Manic GT (1971)

Photos : Alain Morin

 

Publié par Philippe Baron le 13 novembre 2013.

 

A la fin des années 60, Jacques About, un Montréalais d’origine française, travaillant aux relations publiques chez Renault Canada et passionné de mécaniques sportives, rêve d’importer l’icône française, l’Alpine Renault, au Québec. Frustré du non-engagement du constructeur français, Jacques About monte alors une petite équipe pour concevoir la première voiture de l’histoire automobile portant une signature canadienne.

 


 

Jacques About fonde en 1968 l’Écurie Manic Inc avec de jeunes mécaniciens mordus de compétition automobile, qui, grâce au sponsoring des cigarettes Gitane et au constructeur français GRAC, réalisent une monoplace de Formule B avant de se lancer dans l’étude d’une voiture sportive de route. Un prototype, dessiné par Serge Soumille, est réalisé et exposé en avril 1969 au salon de l’auto-sport de Montréal. En donnant au véhicule le nom de Manic, Jacques About rend hommage à son pays d’adoption, Manic étant l’abréviation du mot indien Manicouagan, nom donné à un des barrages hydrauliques les plus imposants au monde, construit sur la rivière du même nom, au nord de la province du Québec. 

 


 

Jacques About, en homme d’affaires avisé, réussit à trouver des fonds d’investissement auprès de grandes entreprises canadiennes comme Bombardier et Steinberg. Les gouvernements du Québec et du Canada contribuent également au financement. Au final, About réunit 1,5 million $ et installe une usine pour fabriquer la Manic à Granby, au Québec. Elle est inaugurée le 1er janvier 1971. Quarante emplois sont créés et il sera possible de produire trois Manic GT par jour. On prévoit déjà une production de plus de 2 000 voitures par année.

 


 

La Manic GT est étroitement dérivée de la Renault 8 dont elle reprend le châssis et la mécanique. La carrosserie est inédite même si le pare-brise et la vitre arrière proviennent encore de Renault.
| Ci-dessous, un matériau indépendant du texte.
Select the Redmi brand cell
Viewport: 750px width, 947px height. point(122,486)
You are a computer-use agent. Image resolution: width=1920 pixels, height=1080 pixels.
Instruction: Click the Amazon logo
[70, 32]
Son moteur arrière est un quatre cylindres d’ 1,3 litre et est proposé en trois versions 65, 80 et 105 chevaux. La transmission de base possède quatre rapports et une boîte optionnelle en propose cinq. Chose rare pour l’époque, les quatre freins sont à disque et les suspensions avant et arrière sont indépendantes. Selon le moteur choisi, la vitesse de pointe peut atteindre 169, 193 ou 217 km/h. Puisqu’il s’agit d’une Renault carrossée différemment, l’entretien est assuré par les concessionnaires québécois de la marque française. Neuve, une Manic GT coûtait entre 2 200 et 3 400 $, une valeur assez élevée pour l’époque.

 


 

Malheureusement, malgré un carnet de commande bien garni, la dépendance exclusive vis-à-vis des pièces de Renault, le retard dans leur approvisionnement et le prix élevé des véhicules seront fatales à l’entreprise. Cinq mois et demi après l’ouverture de leur usine flambant neuve, le 20 mai 1971, les gestionnaires se résignent à mettre la clé sous la porte, après que seulement 160 carrosseries et à peine 100 voitures aient été assemblées. En tout, près de 170 Manic GT ont été produites. Jacques About avait tout perdu dans l'aventure, maison, voiture... et a mis plus de dix ans à rembourser les dettes personnelles contractées pour pouvoir concrétiser son rêve.